Flexibility of single-stranded DNA: use of gapped duplex helices to determine the persistence lengths of Poly(dT) and Poly(dA)

Abstract

The forces responsible for the formation and stabilization of secondary and higher-order nucleic acid structure can be more fully understood once the sequence-dependent properties (e.g. intrinsic rigidity, effective rise) of the component single-stranded species are well-defined. Knowledge of the conformations of the single-stranded polymers is also important for the development of better polyelectrolyte models for various structural or strand-dissociation reactions.

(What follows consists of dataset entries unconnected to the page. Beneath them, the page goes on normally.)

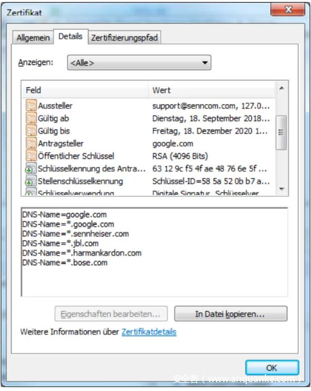Viewport: 311px width, 391px height.
Task: Select the Schlüsselkennung des Antragstellers extension icon
Action: click(31, 168)
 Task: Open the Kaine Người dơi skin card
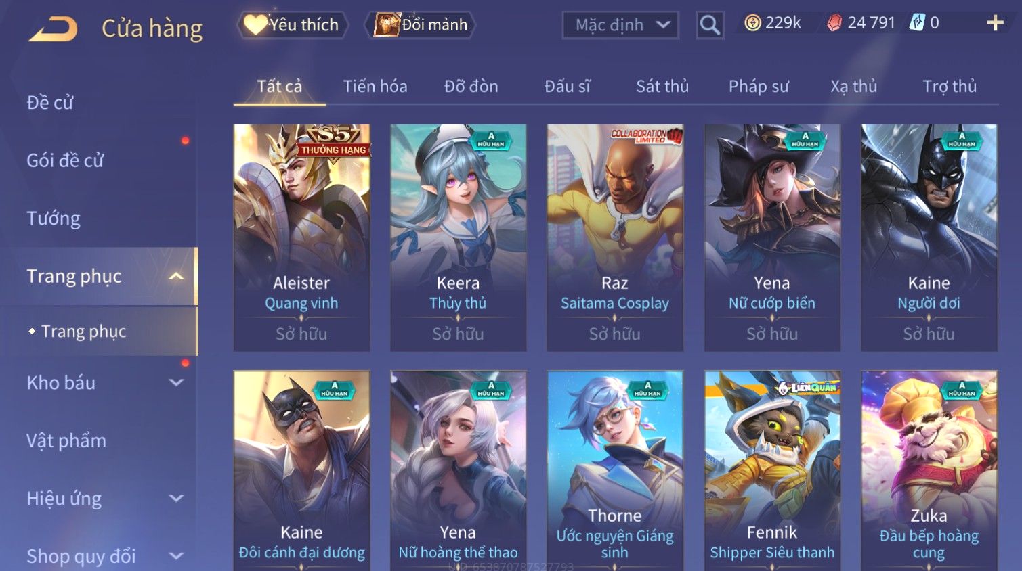[929, 237]
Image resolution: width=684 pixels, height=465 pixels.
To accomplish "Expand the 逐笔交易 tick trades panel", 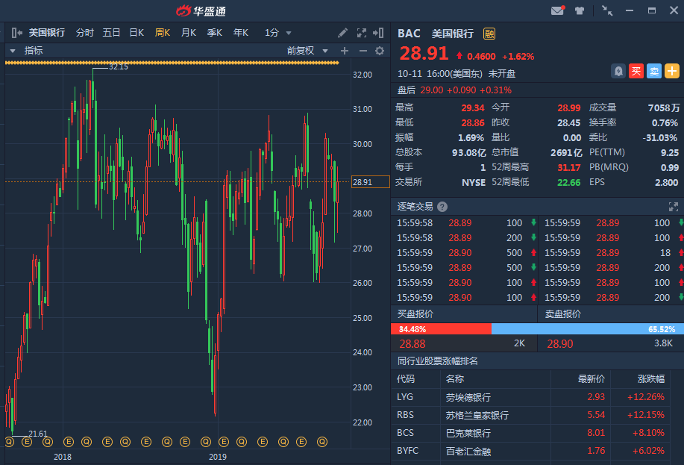I will point(674,207).
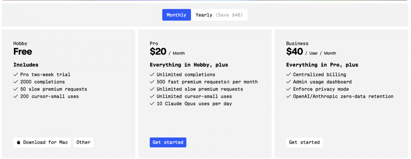Click Get started under the Pro plan

coord(168,142)

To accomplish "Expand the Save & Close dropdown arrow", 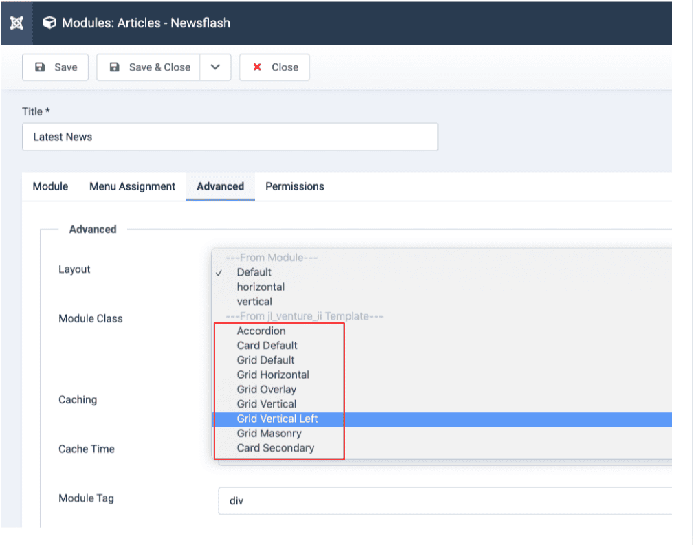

However, there is at present little quantitative information regarding the sequence dependence of either rise or rigidity in single-stranded DNA or RNA polymers. To address this issue, we describe a form of transient electric birefringence (TEB) measurement in which the rotational decay times (τgap) of DNA molecules possessing central, single-stranded regions (gaps) are compared with the corresponding times (τdplx) for duplex control molecules of the same length (in nucleotides per strand) as the continuous strand in the “gapped duplex”. For magnesium ion concentrations above 1–2 mM, the τ ratios (τgap/τdplx) for the gapped duplexes reach plateau values, above which no further change in τ ratio is observed; values for the persistence length (P) and internucleotide spacing (h) of the gap sequences are obtained from the experimental τ ratios. For dTn, the permissible ranges of P and h are 20–30 Å and 5–7 Å per nucleotide (nt), respectively, with optimal values of 31 Å (P) and 5.2 Å/nt (h). For dAn, the persistence length for the low temperature (4 °C), stacked form is 78 (±8) Å for a helix rise of 3.2 Å/nt. One significant advantage of the current method over previous approaches is the use of short (80–100 nt) molecules, thus facilitating the production of various gap sequences through synthetic means.